Der gesellschaftliche Druck steigt. Immer mehr Menschen lassen sich zu gefährlichen Aktionen für ein gelungenes Selfie verleiten. Nicht selten führt die Jagd nach schönen Erinnerungsfotos zu schweren Unfällen. Sogar Tode wurden bereits beim Selfie-Knipsen festgehalten. Einige Freizeitparks haben deswegen erste Selfie-Stick Verbote erlassen. Aber wer zahlt beim Selfie-Unfall?

Ein Selfie für den Grabstein?

Schöne und spektakuläre Fotos und Videoaufnahmen für sämtliche soziale Kanäle anzufertigen ist mittlerweile Pflicht. Vor allem Jugendliche gehen dabei große Risiken ein. Sie knipsen sich vor Klippen, auf Dächern oder befahrenen Bahngleisen. Laut der Axa Travel Assistance führte dies weltweit 2015 zu mindestens zwölf Todesopfern. Viele Selfie-Fans bringen sich selbst in Gefahr. So springt im August 2015 eine Elfjährige im baden-württembergischen Schwäbisch Hall, für ein Foto, von einer Brücke über den Fluss Kocher vier Meter in die Tiefe. Doch statt auf Sand landet das Mädchen auf Steinen und zieht sich eine schwere Rückenverletzung zu.
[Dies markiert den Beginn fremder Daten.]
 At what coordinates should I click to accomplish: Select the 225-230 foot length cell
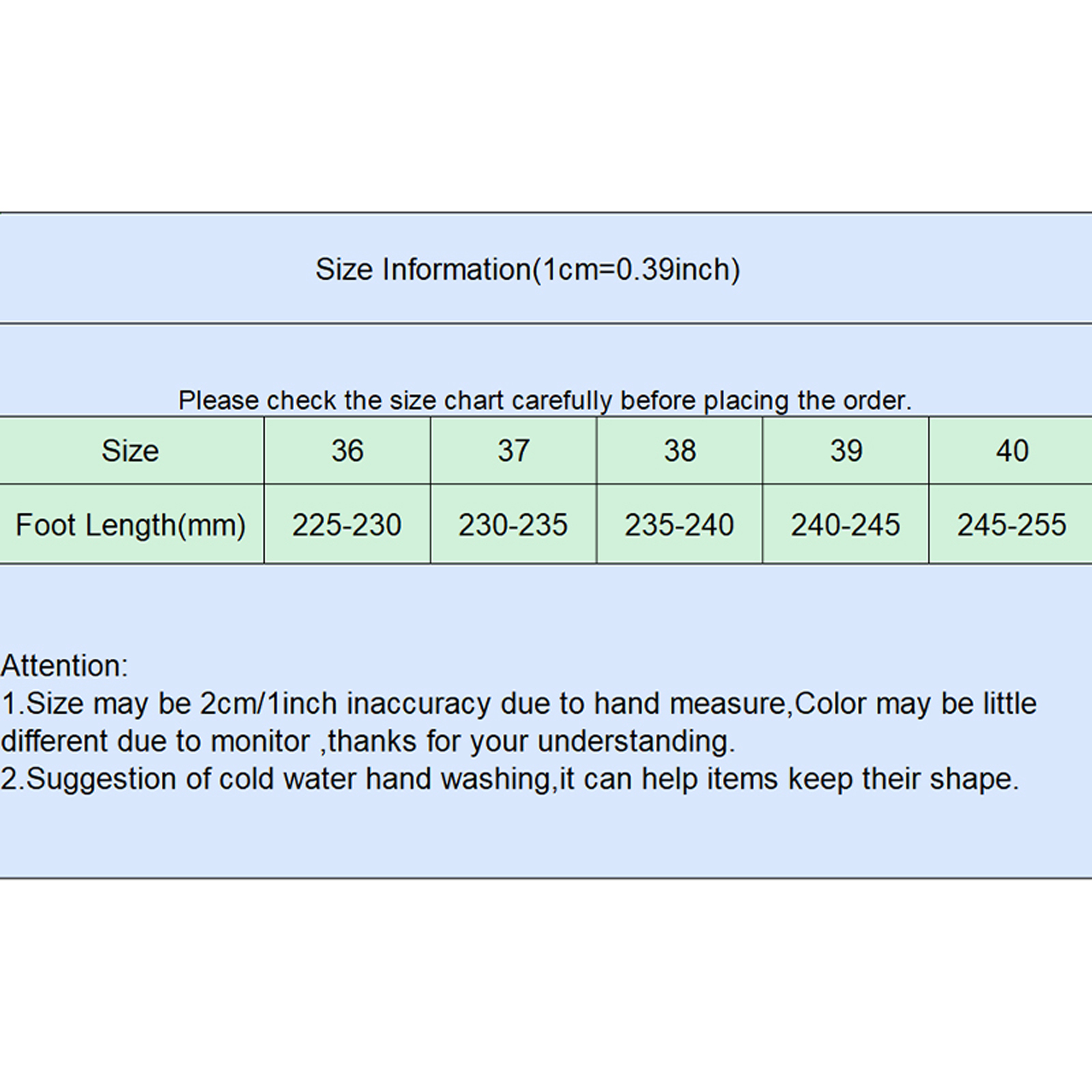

Selfietode / Quelle: Statista

Das kann ins Auge gehen

Im Yellowstone-Nationalpark in Wyoming (USA) kam es zu mehreren Bisonattacken. Mehrere Touristen posierten für Selfies zu dicht an den nordamerikanischen Wildrindern. Der rasante Anstieg von Selfie-Unfällen hat bereits zu ersten Präventivmaßnahmen geführt. So ist der Europa-Park Rust im Sommer 2015 dem Vorbild der Disney-Parks gefolgt und hat zumindest den Einsatz von Selfie-Sticks verboten, um die Verletzungsgefahr zu minimieren.

Selfie-Unfall: Dumm aber ohne Vorsatz

Doch Urlauber müssen sich keine Sorgen machen, im Ernstfall auf den Kosten sitzenzubleiben oder mit den Unfallfolgen alleine gelassen zu werden. Nicht versichert sind in der Regel nur Unfälle, die Personen durch eine vorsätzlich ausgeführte oder versuchte Straftat zustoßen. Für die Lebensversicherungen gilt, dass der Versicherer grundsätzlich unabhängig von der Ursache des Versicherungsfalls leistet. Auch wer Selfie-Stick-Verbote missachtet und zu Schaden kommt, genießt trotzdem in der privaten Unfallversicherung Schutz. Das bestätigt der GDV. Anders sieht es übrigens bei gefährlichen Sportarten aus. Hierbei muss der Sportler damit rechnen, einen Zuschlag bei der privaten Unfallversicherung zu zahlen oder sogar in der Standardpolice gar keinen Schutz zu haben.